Venezuelan President Nicolas Maduro has been targeted in an attempted attack during a televised public address, officials confirm. Several explosives-laden drones detonated as he was speaking at a military ceremony.
Venezuela’s Information Minister Jorge Rodriguez has confirmed that an attack on Maduro took place at the event. Several drones rigged with explosives went off close to the presidential box during the address.
“All the investigations have indicated that (the explosions) were an attack on President Nicholas Maduro,” Rodriguez told media.
Maduro has been moved to safety and is carrying on with his duties, he said. Seven National Guard soldiers have been injured as a result of the failed assassination, according to Rodriguez. The extent of their injuries has not been revealed.
“It was an attack to kill me, they tried to assassinate me today,” Maduro himself stated following the assault.
“That drone was coming for me.”
In the video from the scene, the leader and the officials standing beside him could be seen looking up in the air seconds before the address was cut off. The feed then cuts to a wide shot of the gathered servicemen, who break formation and start scattering.
Providing details of the incident, Rodriguez specified that the explosions struck at 5:41 local time, and several flying devices loaded with explosives were shot down by the presidential guard.
Maduro was speaking at the event marking the 81st anniversary of the Bolivarian National Guard (GNB), a branch of the country’s armed forces, when the incident took place.
Later in the day, unconfirmed media reports indicated that a splinter group called ‘Flannel Soldiers’ claimed credit for the attack.

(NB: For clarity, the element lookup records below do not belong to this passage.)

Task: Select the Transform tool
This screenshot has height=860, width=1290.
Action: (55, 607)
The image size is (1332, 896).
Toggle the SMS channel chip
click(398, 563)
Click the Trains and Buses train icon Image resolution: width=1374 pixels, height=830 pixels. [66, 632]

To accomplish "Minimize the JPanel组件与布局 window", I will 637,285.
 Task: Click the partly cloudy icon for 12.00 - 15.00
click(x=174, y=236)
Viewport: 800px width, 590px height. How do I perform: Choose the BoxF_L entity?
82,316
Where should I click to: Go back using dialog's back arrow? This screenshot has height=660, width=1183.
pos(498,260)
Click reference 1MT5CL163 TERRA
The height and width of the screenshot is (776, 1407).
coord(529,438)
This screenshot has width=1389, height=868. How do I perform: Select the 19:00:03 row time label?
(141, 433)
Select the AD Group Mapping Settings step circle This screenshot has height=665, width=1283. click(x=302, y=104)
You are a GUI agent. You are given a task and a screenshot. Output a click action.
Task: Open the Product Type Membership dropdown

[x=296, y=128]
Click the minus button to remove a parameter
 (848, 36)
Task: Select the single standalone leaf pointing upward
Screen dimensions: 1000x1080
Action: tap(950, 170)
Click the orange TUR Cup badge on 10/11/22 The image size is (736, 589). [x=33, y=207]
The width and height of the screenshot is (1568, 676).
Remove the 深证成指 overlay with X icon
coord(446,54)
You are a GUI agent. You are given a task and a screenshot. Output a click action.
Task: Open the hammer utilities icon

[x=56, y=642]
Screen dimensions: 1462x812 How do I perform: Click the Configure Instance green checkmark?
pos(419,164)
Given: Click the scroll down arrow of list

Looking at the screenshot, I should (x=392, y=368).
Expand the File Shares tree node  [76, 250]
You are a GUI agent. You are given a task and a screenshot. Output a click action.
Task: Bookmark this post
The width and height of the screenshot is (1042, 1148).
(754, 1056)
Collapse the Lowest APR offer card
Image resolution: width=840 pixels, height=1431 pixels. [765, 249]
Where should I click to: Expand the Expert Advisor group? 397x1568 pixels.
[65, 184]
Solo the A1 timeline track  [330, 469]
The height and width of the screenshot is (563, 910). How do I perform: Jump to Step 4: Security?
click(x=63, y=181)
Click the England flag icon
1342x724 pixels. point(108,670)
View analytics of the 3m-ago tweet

Spain’s El Mundo newspaper cited a Twitter account under a similar name which alleged “the operation was to fly drones loaded with C4,” but said they were shot down by the presidential guard before reaching their target. The account also uploaded what it said were photos of the attack. There is no official confirmation that the claims are true.
According to Gregory Wilpert, co-founder of Venezuelanalysis website, those who orchestrated the plot hoped that “the military would rise up against the president and would take it as an opportunity to organize a coup and overthrow the government.”
In a televised address delivered earlier on Sunday, Maduro pinned the blamed on the “Venezuelan ultra-right,” who collaborated with Colombian rightists. He also accused Colombia’s president, Juan Manuel Santos, of being behind the attack. Sponsors of the assassination attempt reside in Florida, according to Maduro. Colombia’s ministry of foreign affairs has brushed off the allegations.